This paper aims to classify a certain type of three-dimensional complete non-Sasakian contact manifold with specific properties, namely \(Q\xi =\sigma \xi \) and admitting Ricci–Bourguignon solitons. In the case of constant \(\sigma \), the paper proves that if the potential vector field of the Ricci–Bourguignon soliton is orthogonal to the Reeb vector field, then the manifold is either Einstein or locally isometric to E(1, 1). Under a similar hypothesis, the paper shows that a \((\kappa ,\mu ,\vartheta )\)-contact metric manifold is locally isometric to E(1, 1).
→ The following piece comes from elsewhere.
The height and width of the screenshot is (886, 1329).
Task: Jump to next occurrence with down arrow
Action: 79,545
Finally, the paper considers the scenario where the potential vector is pointwise collinear with the Reeb vector field and presents some results.

本文旨在对一类具有特定性质的三维完全非 Sasakian 接触流形进行分类，即\(Q\xi =\sigma \xi \)并承认 Ricci-Bourguignon 孤子。在常数\(\sigma \)的情况下，论文证明，如果 Ricci-Bourguignon 孤子的势向量场与 Reeb 向量场正交，则流形要么是爱因斯坦的，要么是局部等距于E (1, 1 ）。在类似的假设下，论文表明\((\kappa ,\mu ,\vartheta )\)接触度量流形与E (1, 1)局部等距。最后，本文考虑了势向量与 Reeb 向量场逐点共线的情况，并给出了一些结果。